Industrial rents forecast to sink
Rents for all forms of industrial space, including industrial-office (I/O), are expected to fall by up to 13 per cent this year as 5.43 million square feet of new space comes on the market, says a survey by Colliers Jardine.
Take-up would be affected by the economic slowdown and the changing economic structure of the SAR, said the report.
According to Colliers Jardine, vacancy rates for the I/O category of space will increase and rents will fall because of the new supply this year, slightly more than two million sq ft.

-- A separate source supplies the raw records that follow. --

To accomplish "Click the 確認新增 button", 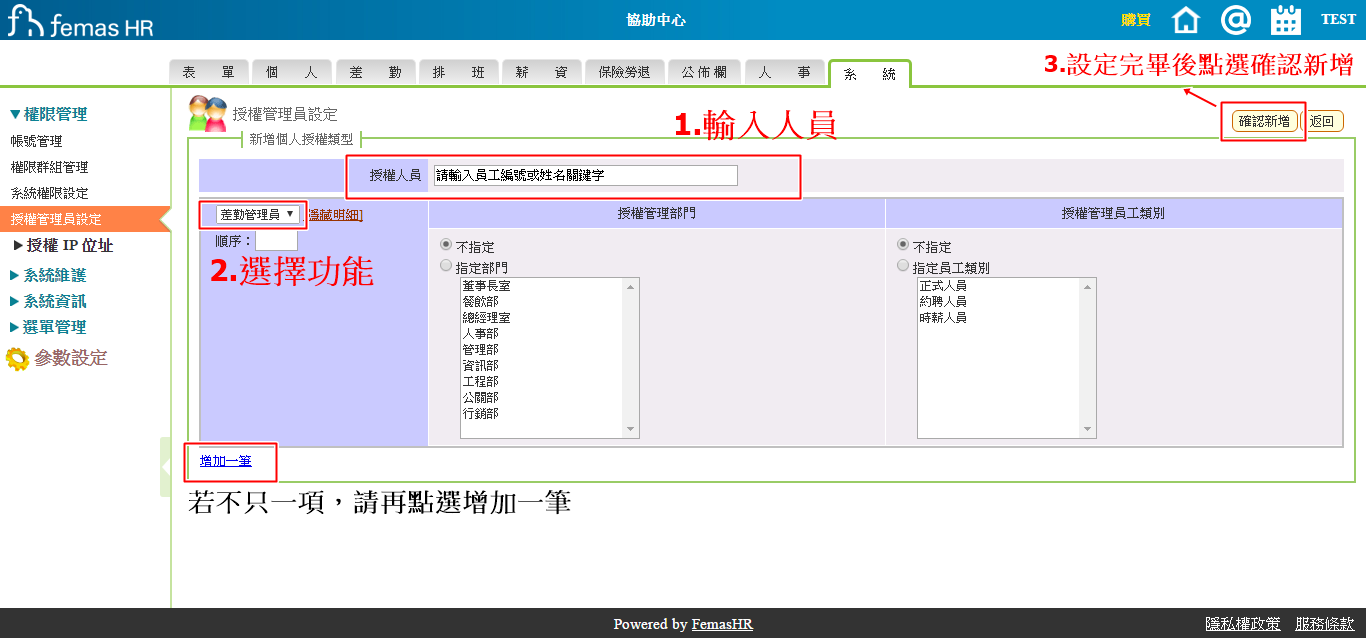I will 1264,121.

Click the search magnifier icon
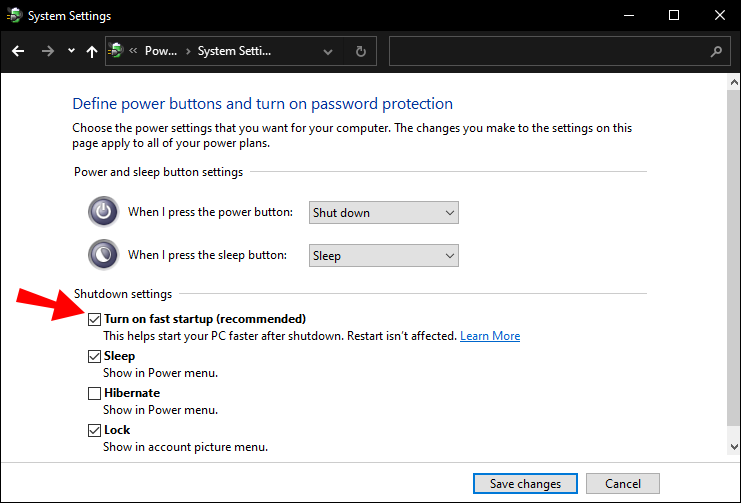click(x=716, y=51)
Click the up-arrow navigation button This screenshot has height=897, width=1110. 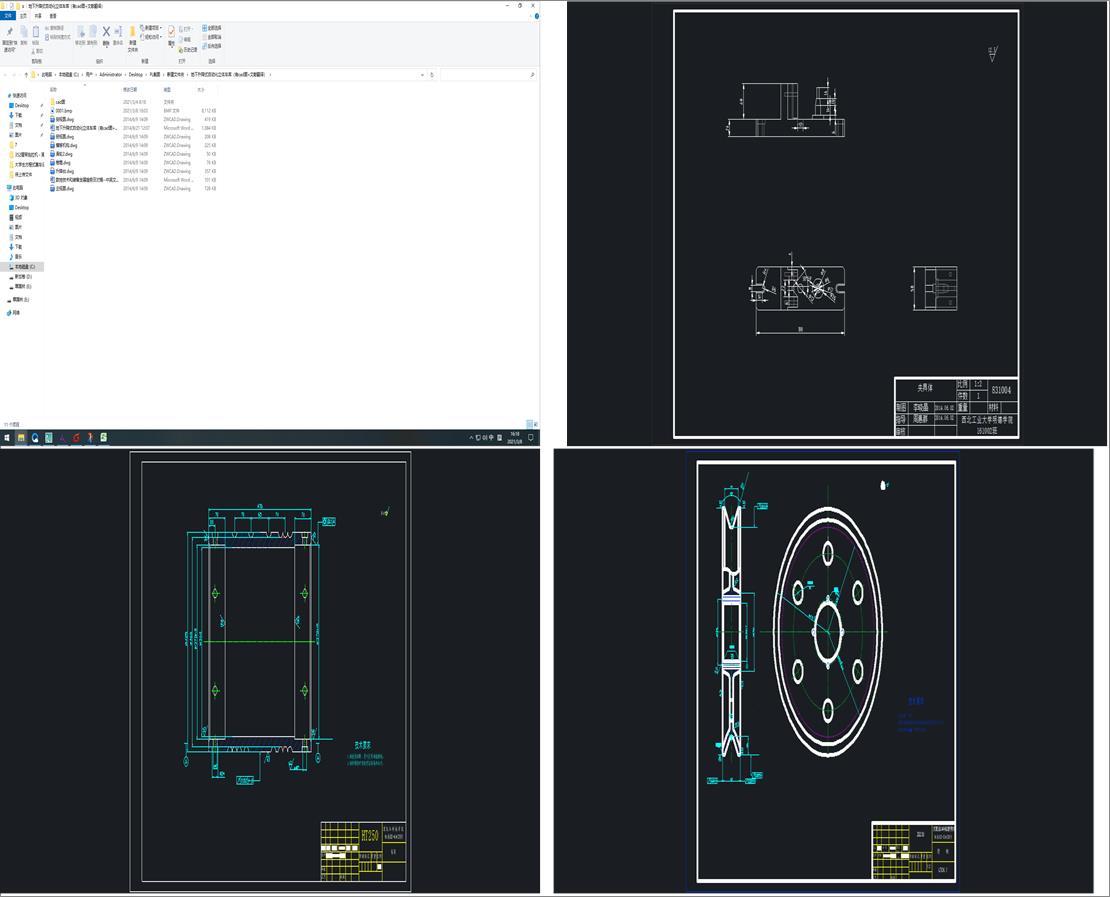26,74
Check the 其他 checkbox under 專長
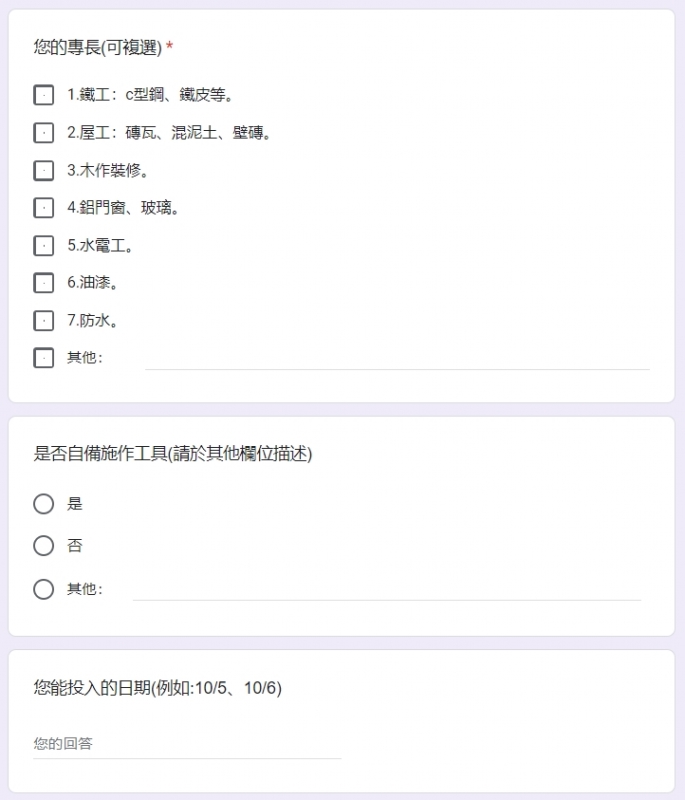This screenshot has width=685, height=800. coord(43,358)
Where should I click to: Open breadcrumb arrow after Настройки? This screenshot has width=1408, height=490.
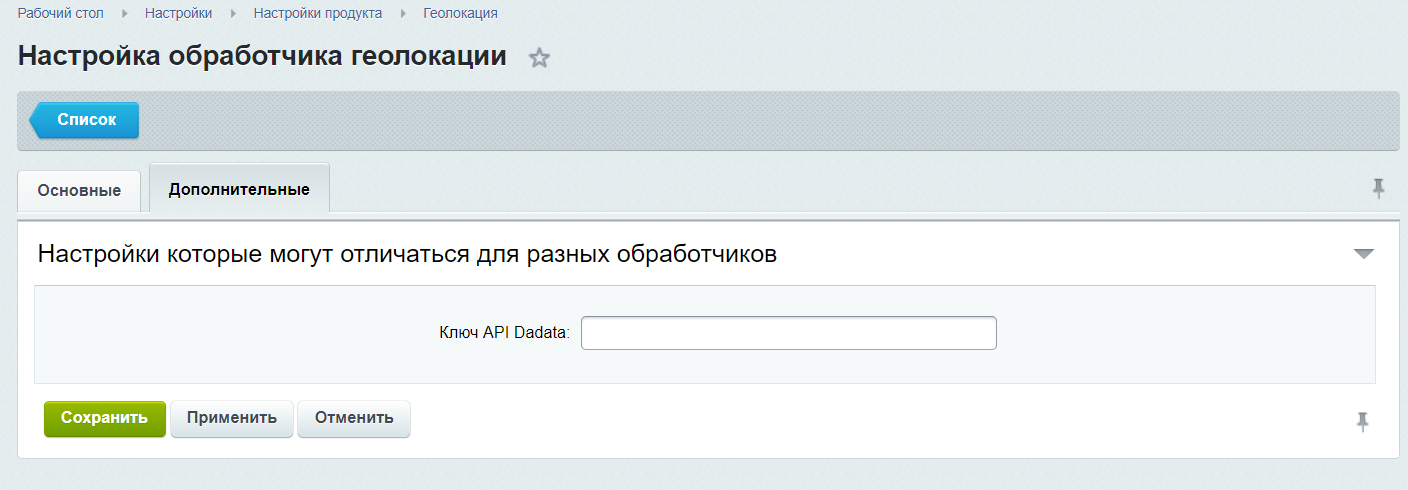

The area with the largest growth in I/O space will be Kwai Chung, where an estimated 800,000 sq ft is due on the market.
Just under 600,000 sq ft of I/O space will be built in Cheung Sha Wan and slightly more in Kwun Tong.
The report said pressure on I/O rents would vary from area to area, depending on the quality of the premises.
The new supply could depress I/O rents by as much as 7 per cent overall in 1998.
Meanwhile, because there would be an increase in the supply of every classification of industrial space, vacancy rates would increase in all sub-categories of industrial space.
Average rents for private-flatted factories, which had been decreasing by about 7 per cent this year, were expected to fall another 13 per cent during the course of 1998.
Traditionally, flatted factories have been used for heavy-duty manufacturing, often involving noxious chemicals, and small-scale storage.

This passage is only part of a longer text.